There are no stickers, because I get terrible sticker anxiety that I’ll waste all my cool ones on a laptop and then break it and lose them all. So mine is just boring plain silver.
I like to keep a notebook and pen handy for taking notes at meetings or interviews, since it feels a lot more personable than hiding behind a laptop screen. I also keep a stack of business cards in my bag, but somehow I never have any when I actually need them.
I recently upgraded to the iPhone X. While I’d have liked to consider looking at some of the Android options around, I’m way too locked into iMessage, iTunes, and the iOS App Store ecosystem to turn back now, so iPhone it is. And as someone who likes cool, shiny gadgets (there’s a reason I work for a gadget blog), the iPhone X was probably inevitable for me.
These are my favorite headphones, the crappy pack-in headphones that came with the original HTC One (M7). I’ve written about my love for them before : they cost around $7 and the flat cords never, ever tangle. The pouch holds a second backup pair, for the likely event that the current pair I’m using gets lost or breaks mid-transit. Also stored in the pouch is a bunch of spare tips, for when I lose those. (I lose things a lot.)
I keep a minimum of two battery packs in my bag at all times: a larger 13,000mAh Anker PowerCore , and a smaller 3,350mAh PowerCore+ Mini . I also keep a Lightning cable, USB-C cable, and Micro USB cable so I’m ready to top off or sync literally any gadget I come across. And there’s also one of Apple’s 12W USB chargers in the event that I need to charge something directly from a wall (or recharge the battery packs).
Contrary to what that case says, those aren’t Ray-Bans. They’re cheap, $20 prescription sunglasses I bought from Zenni Optical, but I like the Ray-Ban case. As someone who likes seeing but hates wearing contact lenses, I cannot recommend prescription shades enough.
The SIM ejector tool is useful to keep around in the event I need to swap my SIM out, or poke a hard-to-reach physical reset button.
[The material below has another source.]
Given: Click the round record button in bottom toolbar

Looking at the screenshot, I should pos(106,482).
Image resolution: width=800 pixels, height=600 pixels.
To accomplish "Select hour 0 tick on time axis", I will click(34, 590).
I used to keep this on my keyring, but it kept stabbing through my pants, so it was relegated to the depths of my bag.
I try (to varying degrees of success) to go to the gym a few times a week, which is why I keep a lock in my bag. The day we shot this was not a gym day, but there’s usually a plastic bag of shorts and a T-shirt and a water bottle crammed in here, too.
For day-to-day photography, I generally stick to my iPhone, but if I’m trying to take a nicer shot (especially in product briefings), I like to use my Sony RX100 MKII. It’s not the best camera, but I’m also not the best photographer, so that works out well. The microSD card adapter and card double as a backup SD card in a pinch, and I keep it all in a microfiber bag that probably isn’t the safest way to carry it around, but the camera still works.
I like to read a lot, and while I generally prefer real paper books to digital ones, I can fit an entire library on my Kindle. The Voyage also fits perfectly in the back pocket of my jeans, which makes it incredibly convenient to use on crowded trains. The leather case is to protect the screen from, well, me. It is in bad shape, but the screen is fine, so I guess it works?
The Switch is the single biggest reason I read less on the subway these days, and that’s just because it’s just so good as a portable console. Squeezing in a couple of minutes of Zelda or Mario on the subway crammed up against a wall is a great way to relax on a delayed train home, to the point where I’ve probably played more Switch games underground than on my actual TV.